AN: Believe it or not, I actually attempted to write some of this in Algebra. I got about a page written but had to stop because the person next to me was reading what I had written over my shoulder with a look of shock on their face. Let me tell you, they now must think that I am some insane maniac because I was in the mind of Fat Louie. of course. So because of this incident, I ask you, people of this planet, to please not read what the person next to you is writing whether it be a note, the rest of their science essay, or the ponderings of a slightly mental housecat. I know it's tempting but you probably don't even want to know and everyone on the planet finds it annoying. Just thought I needed to share. ;)

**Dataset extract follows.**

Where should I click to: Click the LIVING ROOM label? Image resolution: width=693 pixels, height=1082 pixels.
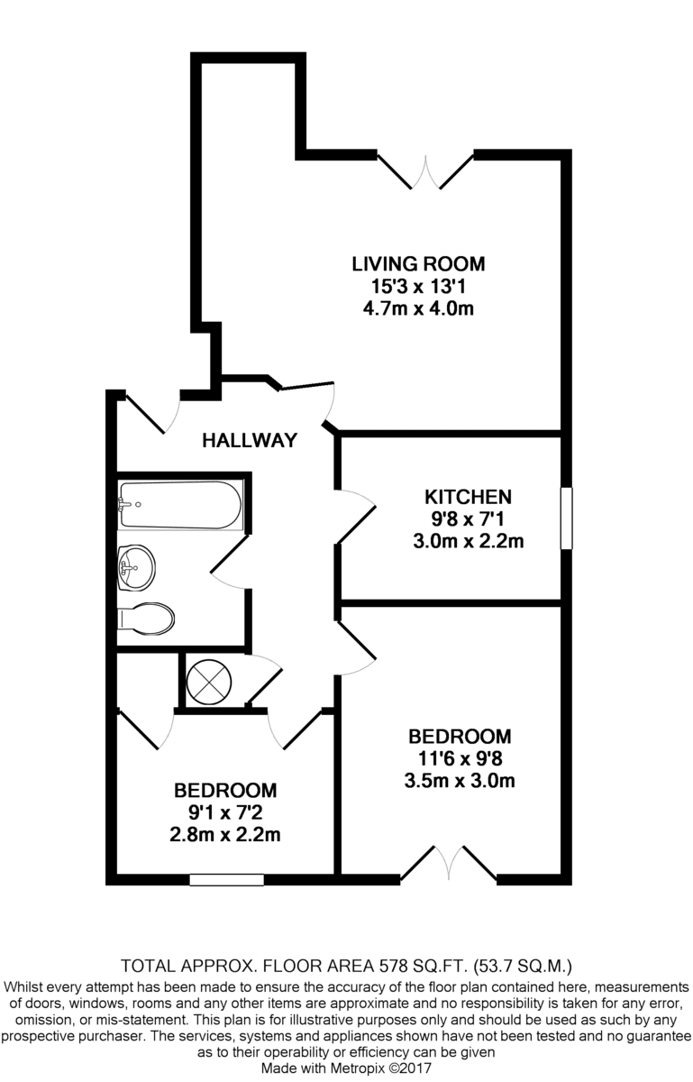[418, 264]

I also give you my apologizes for the lateness for this chapter. School sucks. Thank you for your time.


Monday, July 21st

4:23 PM

Doctors know nothing. They think they do (I quite personally believe it has something to do with their giant syringes, they're like an emblem of power over disease and the suffering of those who get stuck with them) but I'm sure you're already aware of this fact. Take Dr. Phil for example, who is constantly preaching about how to achieve weight loss. It does make you wonder if he's looked in the mirror lately considering he could do with shedding a few pounds himself. Speaking of Dr. Phil, I've also always wondered if he's ever looked into anger management because I believe it would do him some good, for the man is constantly yelling at the poor souls who come to receive his guidance from all around the country (or were brought before him unsuspectingly by their mothers).

Anyway, this fact of doctors' level of knowledge especially applies to the MAN OF EVIL, JONATHON BRIGGS!

Of course you aren't surprised by this fact, because it's world-renowned, but Dr. Briggs has surpassed his level of idiocy, which I believed impossible along with all other felines in the area. But believe it or not, Dr. Briggs has become even dumber. Why is this, you ask?

Because he thinks I have hostility issues and am depressed because I have no feline acquaintances to ... acquaint with.

HA! HAHAHAHA! I LAUGH at this ridiculous notion!

Little does he know that I am an acclaimed social butterfly ... well ... kind ... of ... sort of ... ummm...

Okay, so I don't have a best friend (EXCEPT MIA) and, okay, I don't really have any friends (EXCEPT MIA AND HELEN) but as for friends that are the same species I have approximately zero. BUT WHO SAYS THIS MEANS I'M DEPRESSED! I'M A FRIGGING CAT FOR GOD'S SAKE! HOW THE HELL CAN SOMEONE PHSYCOANALYZE CATS!

Because I'd just really like to know.

You can infer what you wish about the aggressiveness part of the psychoanalysis.

But I'll have you know that I don't think I'm the least bit hostile. At all. Not in the least. It's a fallacious suggestion from the start.

Well ... okay ... perhaps I could be considered just a little aggressive...

Oh, come on, that one time when I attempted to scratch all of the skin off of Mr. Gianini's legs doesn't count. He had been much too close to Helen. MUCH TOO CLOSE. I thought he was trying to cut off all air to her lungs!

...But apparently that wasn't the case. I didn't know that his apparent attempt to suffocate her was called making out. It was an honest mistake, really. Anyone could have made it.

Or ... not.

But I'm still not depressed and/or overly aggressive. So HUMPH.

Damn doctors and disgusting human beings with their gross and potentially life-threatening showings of affection.